Two years ago I wrote an article about my disdain about the popularity of creating virtual machines to host applications. I was discouraged with the attitude of creating images that weren’t easy to rebuild, and felt that it encouraged bad practices around application setup and maintenance. I also felt that it was It seemed incredibly wasteful in terms of storage, memory, and cpu cycles to do a full OS emulation. I was a fan of the idea of OpenVZ, and LXC at the time. I didn’t know a lot about those options and didn’t go forward with it. However, through cheap hosting providers I learned about the downsides of oversubscribed OpenVZ hosts.


Docker came to popularity. It was an approach that went the LXC/Cgroups route and made it easier to use. Docker doesn’t attempt to virtualize the entire stack, but it does attempt to reproduce the Linux environment within the container and attempts to isolate the process running therein. It’s basically a sandbox for the filesystem, processes, and network. All of the benefits of a VM but none of the full hardware emulation needed.

Why do I like it? There are a few reasons that I like Docker they are:

It’s portable– For most of the internal structure of the VM, it’s based on pre built images. To start up an app, just pull it down from it’s online repository. For example, to startup an instance of Couchbase is a matter of running the following command:

docker run -d –name db -p 8091-8094:8091-8094 -p 11210:11210 couchbase

In the context of another NoSQL server, Riak, previously you had to fight with bad platform support and Erlang installs. With Docker, all of this is configured in the container and doesn’t negatively affect the host OS. The portability of docker means that you no longer have to figure out a new install procedure if the product is using Docker. On top of that you can configure where the persistent storage will be located. The application within Docker will have no knowledge of where it’s stored, nor will it care. The same goes with the networking configuration.

It’s opensource/free– Event the Docker Repo, Registry, and base images are freely available via the Dockerhub. When you want to move away from this model you can reproduce it within your own environment. On top of this, the Docker registry is a docker container itself, and it allows for versioning.

It’s social and collaborative- With the introduction of the DockerHub, that means that you can build your images on existing images. If you want to upgrade the underlying infrastructure (Ubuntu 14.04 to 32.01) it’s just a matter of upgrading the base image in your Dockerfile. That allows for testing and debugging in an isolated and repeatable manner (as opposed of making golden images). The organizations responsible for creating the products, i.e. Couchbase and Ubuntu, have their own official images that are frequently updated.

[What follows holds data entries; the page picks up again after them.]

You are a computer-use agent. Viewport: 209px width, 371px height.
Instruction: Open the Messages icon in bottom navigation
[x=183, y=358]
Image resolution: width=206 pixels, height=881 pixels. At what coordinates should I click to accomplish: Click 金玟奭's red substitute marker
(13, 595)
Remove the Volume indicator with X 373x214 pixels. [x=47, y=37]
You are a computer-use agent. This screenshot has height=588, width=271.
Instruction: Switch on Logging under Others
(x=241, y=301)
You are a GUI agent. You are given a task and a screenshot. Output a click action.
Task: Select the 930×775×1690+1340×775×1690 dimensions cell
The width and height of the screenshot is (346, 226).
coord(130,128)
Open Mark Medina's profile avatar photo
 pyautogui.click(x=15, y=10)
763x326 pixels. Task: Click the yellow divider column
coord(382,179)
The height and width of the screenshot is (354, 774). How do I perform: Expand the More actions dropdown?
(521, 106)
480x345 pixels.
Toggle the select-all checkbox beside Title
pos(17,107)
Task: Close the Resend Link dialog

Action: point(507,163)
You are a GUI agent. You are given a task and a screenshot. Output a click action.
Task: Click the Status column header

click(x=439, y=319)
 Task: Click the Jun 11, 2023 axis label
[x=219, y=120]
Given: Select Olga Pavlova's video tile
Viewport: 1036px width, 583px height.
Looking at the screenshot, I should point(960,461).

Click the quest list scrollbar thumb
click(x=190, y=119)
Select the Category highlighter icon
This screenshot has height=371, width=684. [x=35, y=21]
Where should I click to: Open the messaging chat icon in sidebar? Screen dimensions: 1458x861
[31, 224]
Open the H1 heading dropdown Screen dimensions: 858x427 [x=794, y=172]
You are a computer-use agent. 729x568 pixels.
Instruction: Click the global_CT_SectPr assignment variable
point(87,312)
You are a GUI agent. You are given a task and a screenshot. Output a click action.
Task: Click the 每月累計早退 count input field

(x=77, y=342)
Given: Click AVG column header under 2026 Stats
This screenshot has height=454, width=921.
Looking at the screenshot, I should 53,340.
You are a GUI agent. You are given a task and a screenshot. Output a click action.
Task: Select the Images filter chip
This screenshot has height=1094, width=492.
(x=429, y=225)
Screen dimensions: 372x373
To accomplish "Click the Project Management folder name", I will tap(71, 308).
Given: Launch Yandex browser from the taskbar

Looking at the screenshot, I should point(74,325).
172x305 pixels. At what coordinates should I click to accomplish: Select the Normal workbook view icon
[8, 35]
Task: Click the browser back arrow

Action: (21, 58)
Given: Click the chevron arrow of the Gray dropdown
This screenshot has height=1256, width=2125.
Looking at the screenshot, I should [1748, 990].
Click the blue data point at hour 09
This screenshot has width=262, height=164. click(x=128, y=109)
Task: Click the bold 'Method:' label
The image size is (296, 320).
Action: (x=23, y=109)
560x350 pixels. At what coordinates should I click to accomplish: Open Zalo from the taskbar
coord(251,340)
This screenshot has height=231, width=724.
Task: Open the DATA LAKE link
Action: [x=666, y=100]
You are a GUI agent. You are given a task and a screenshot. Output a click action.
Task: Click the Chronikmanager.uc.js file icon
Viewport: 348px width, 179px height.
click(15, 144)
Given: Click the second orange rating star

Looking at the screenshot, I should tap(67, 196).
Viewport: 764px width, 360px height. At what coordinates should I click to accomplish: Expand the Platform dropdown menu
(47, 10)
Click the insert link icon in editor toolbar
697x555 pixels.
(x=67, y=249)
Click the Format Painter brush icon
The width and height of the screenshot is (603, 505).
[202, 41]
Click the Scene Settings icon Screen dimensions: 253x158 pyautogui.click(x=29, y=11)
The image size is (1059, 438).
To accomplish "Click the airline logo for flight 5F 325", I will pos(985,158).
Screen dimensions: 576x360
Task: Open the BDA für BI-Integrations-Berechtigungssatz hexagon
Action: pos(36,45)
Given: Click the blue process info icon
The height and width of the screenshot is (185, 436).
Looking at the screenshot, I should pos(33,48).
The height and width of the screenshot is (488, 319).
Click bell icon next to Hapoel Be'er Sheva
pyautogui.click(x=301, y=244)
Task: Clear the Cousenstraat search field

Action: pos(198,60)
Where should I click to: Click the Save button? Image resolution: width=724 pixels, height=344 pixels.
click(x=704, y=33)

It’s easy to track changes- Everything about the build of the Docker image is based a declarative script known as a Dockerfile. There are a few nuances in the script (I.e. How a run command is run versus an entry point) However, it’s fairly easy to create, update, and track changes (via source control).

So far the only downside to docker that I’ve seen has been more on a creator issue: There is a tendency to try to containerize everything in the application environment. That includes a container for the database and another for the storage which both are frequently hard linked to the application container. I realize that is helpful for cases where you need to have a particular version, however I would rather have a single database install on the host OS to share between containers and maintain the security for that separately.